__What the task requires__:
Print each of the entries below verbatim, keeping every line unchanged.

__The records__:
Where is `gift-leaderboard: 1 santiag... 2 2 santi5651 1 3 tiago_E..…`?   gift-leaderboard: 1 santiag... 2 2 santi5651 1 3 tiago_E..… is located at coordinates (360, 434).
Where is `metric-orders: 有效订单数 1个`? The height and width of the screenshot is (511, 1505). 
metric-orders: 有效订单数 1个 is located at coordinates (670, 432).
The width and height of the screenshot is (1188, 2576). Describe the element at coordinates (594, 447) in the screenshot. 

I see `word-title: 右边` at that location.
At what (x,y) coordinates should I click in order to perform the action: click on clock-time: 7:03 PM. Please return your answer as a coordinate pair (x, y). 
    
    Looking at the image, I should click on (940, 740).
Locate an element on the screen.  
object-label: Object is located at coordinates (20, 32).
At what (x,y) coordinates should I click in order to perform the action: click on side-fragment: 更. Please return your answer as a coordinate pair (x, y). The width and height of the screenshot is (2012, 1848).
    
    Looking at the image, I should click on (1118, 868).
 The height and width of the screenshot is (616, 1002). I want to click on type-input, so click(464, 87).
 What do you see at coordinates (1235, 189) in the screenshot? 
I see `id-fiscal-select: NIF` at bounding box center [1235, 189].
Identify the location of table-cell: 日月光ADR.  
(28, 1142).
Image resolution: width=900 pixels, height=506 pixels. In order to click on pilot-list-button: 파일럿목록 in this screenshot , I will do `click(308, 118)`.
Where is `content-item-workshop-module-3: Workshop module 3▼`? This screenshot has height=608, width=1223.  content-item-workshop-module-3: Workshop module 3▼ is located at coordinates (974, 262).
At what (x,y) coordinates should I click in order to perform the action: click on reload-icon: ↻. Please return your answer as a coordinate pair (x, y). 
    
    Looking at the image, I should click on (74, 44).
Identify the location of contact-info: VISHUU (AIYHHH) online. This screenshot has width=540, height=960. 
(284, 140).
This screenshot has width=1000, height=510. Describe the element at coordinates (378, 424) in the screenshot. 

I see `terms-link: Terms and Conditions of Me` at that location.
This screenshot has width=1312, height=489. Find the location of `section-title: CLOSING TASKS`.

__Result of this exercise__:
Where is `gift-leaderboard: 1 santiag... 2 2 santi5651 1 3 tiago_E..…`?   gift-leaderboard: 1 santiag... 2 2 santi5651 1 3 tiago_E..… is located at coordinates (360, 434).
Where is `metric-orders: 有效订单数 1个`? The height and width of the screenshot is (511, 1505). 
metric-orders: 有效订单数 1个 is located at coordinates (670, 432).
The width and height of the screenshot is (1188, 2576). Describe the element at coordinates (594, 447) in the screenshot. 

I see `word-title: 右边` at that location.
At what (x,y) coordinates should I click in order to perform the action: click on clock-time: 7:03 PM. Please return your answer as a coordinate pair (x, y). 
    
    Looking at the image, I should click on (940, 740).
Locate an element on the screen.  
object-label: Object is located at coordinates (20, 32).
At what (x,y) coordinates should I click in order to perform the action: click on side-fragment: 更. Please return your answer as a coordinate pair (x, y). The width and height of the screenshot is (2012, 1848).
    
    Looking at the image, I should click on (1118, 868).
 The height and width of the screenshot is (616, 1002). I want to click on type-input, so click(464, 87).
 What do you see at coordinates (1235, 189) in the screenshot? 
I see `id-fiscal-select: NIF` at bounding box center [1235, 189].
Identify the location of table-cell: 日月光ADR.  
(28, 1142).
Image resolution: width=900 pixels, height=506 pixels. In order to click on pilot-list-button: 파일럿목록 in this screenshot , I will do `click(308, 118)`.
Where is `content-item-workshop-module-3: Workshop module 3▼`? This screenshot has height=608, width=1223.  content-item-workshop-module-3: Workshop module 3▼ is located at coordinates (974, 262).
At what (x,y) coordinates should I click in order to perform the action: click on reload-icon: ↻. Please return your answer as a coordinate pair (x, y). 
    
    Looking at the image, I should click on (74, 44).
Identify the location of contact-info: VISHUU (AIYHHH) online. This screenshot has width=540, height=960. 
(284, 140).
This screenshot has width=1000, height=510. Describe the element at coordinates (378, 424) in the screenshot. 

I see `terms-link: Terms and Conditions of Me` at that location.
This screenshot has width=1312, height=489. Find the location of `section-title: CLOSING TASKS`.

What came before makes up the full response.